= Task list =
1 – Reproduce the stretch of the passage on SANDF staffing levels from "As far as arms" through "224 posts set.".
2 – Summarize the passage on SANDF staffing levels in two sentences.
3 – Continue the passage on SANDF staffing levels, starting after its final sentence.

= Extract =
»»

As far as arms of service staffing levels are concerned, the landward force (SA Army) still remains the single largest component of the SANDF with 40 121 people in its ranks. For it to be at optimal manpower strength as per the current force structure, landward defence was 2 085 short of the 44 224 posts set.

Air Defence – the SA Air Force (SAAF) – is the second largest service with a personnel complement of 10 815. This is more than 16% short of the force structure post number of 12 900.

The Navy, traditionally the smallest in people terms of the three fighting arms of service, was more than six percent overstaffed with 7 702 posts filled. Force structure sets maritime defence personnel at 7 213 for the 2013/14 year.

The SA Military Health Services (SAMHS), responsible for the healthcare of serving SANDF members and their families as well as for an ever-increasing number of military veterans and their dependents, was 15% understaffed during the period under review. Eight thousand three hundred and eighty posts of a set 9 922 were filled.

The remaining employment sectors published in the DoD annual report were all well under the personnel numbers prescribed by the force structure. They are Defence Administration (3 963, 18.6% short), Defence Intelligence (879, 21.8% short), General Support (4 878, 19.4% short) and Force Employment (1 969, 18.9% short).

««

= Records supplied =

»»

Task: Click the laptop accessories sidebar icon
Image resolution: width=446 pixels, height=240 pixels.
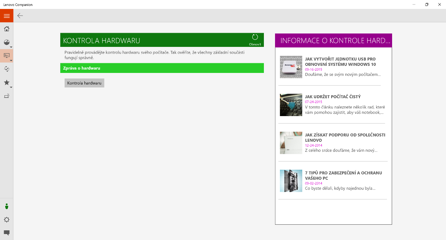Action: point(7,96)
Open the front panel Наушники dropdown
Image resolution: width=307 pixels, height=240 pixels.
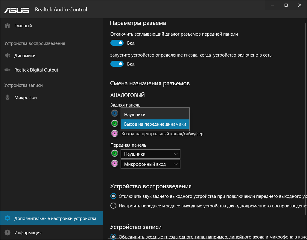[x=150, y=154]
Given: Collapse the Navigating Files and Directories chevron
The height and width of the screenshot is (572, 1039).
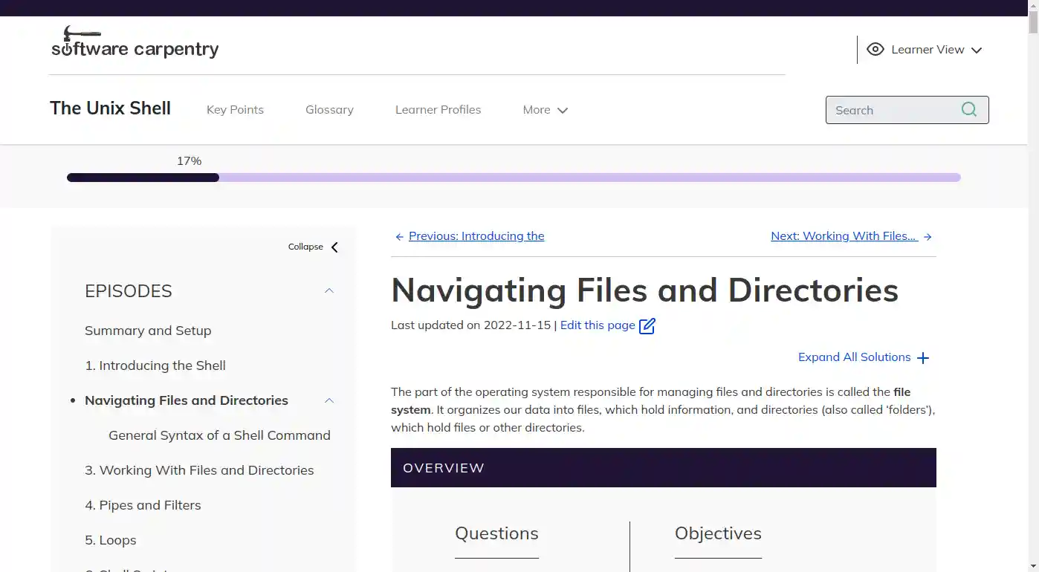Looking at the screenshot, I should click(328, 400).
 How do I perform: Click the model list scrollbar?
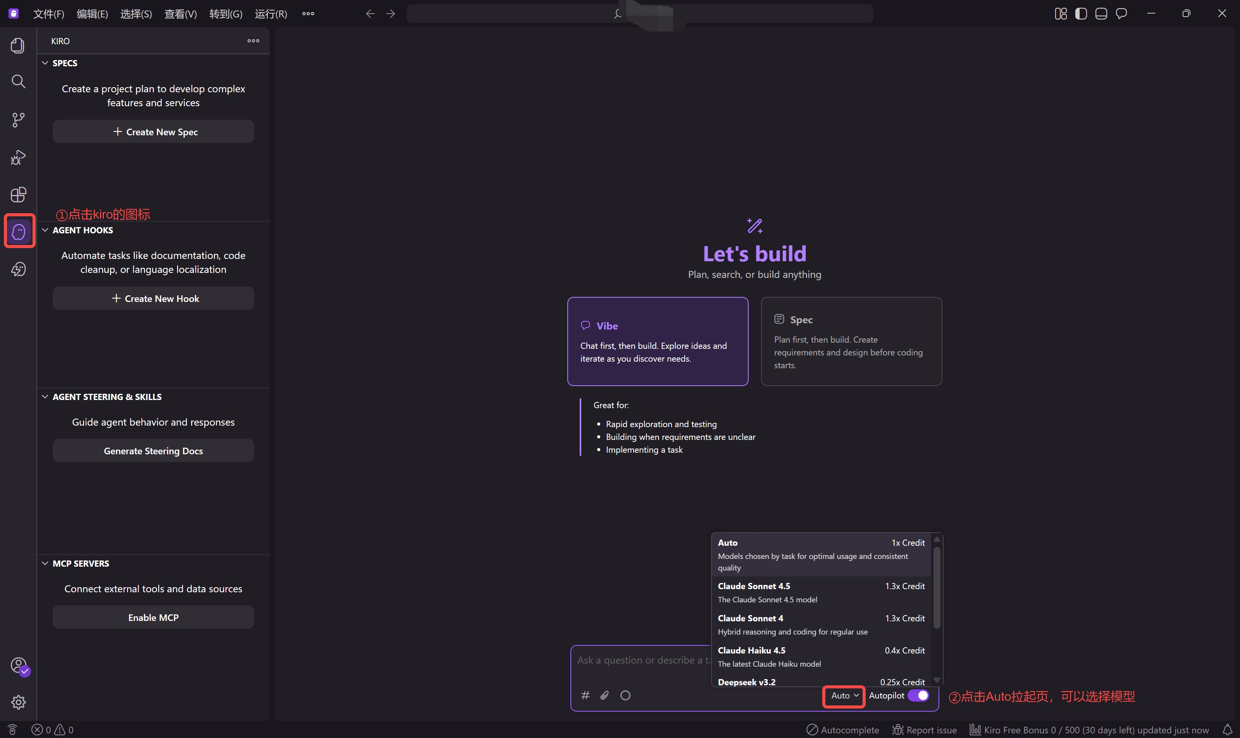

««

= Responses to the tasks =
1 –
As far as arms of service staffing levels are concerned, the landward force (SA Army) still remains the single largest component of the SANDF with 40 121 people in its ranks. For it to be at optimal manpower strength as per the current force structure, landward defence was 2 085 short of the 44 224 posts set.

2 – The SA Army remains the largest component of the SANDF with 40 121 people, though still below its force structure target, while the SA Air Force is second largest with 10 815 personnel, more than 16% short of its 12 900 posts. The Navy was more than six percent overstaffed, whereas the SA Military Health Services was 15% understaffed and the remaining sectors were all well under their prescribed numbers.

3 –
The overall staffing level of 78 707 was against the 88 741 posts available, the report states. By far the majority of these posts were in the highly skilled production and supervision salary bands totalling 10 525 vacancies. On the opposite side of the ledger the DoD/SANDF managed to beat its own target for skilled members with 37 112 employed against a set total of 32 681.

The report lists nine “critical occupation” positions. With the exception of artillery (more than nine percent above force structure numbers), nursing (more than five percent above force structure) and anti-aircraft (0.21% above force structure) all other critical vacancies remain understaffed. They are air space control (1.8%), aircrew (19.7%), combat Navy (13.07%), engineer (31.28%), medical professional (13.73%) and technical (16.84%).

A total of 3 280 people left the DoD/SANDF during the year under review and not, as the report states “March 31, 2013”. Contract expiry accounted for 34.3% of those with retirement (19.7%) and resignation (18.6%) accounting for the next highest number of leavers.

Two hundred and twelve members were dismissed for misconduct, up from 198 in the previous financial year.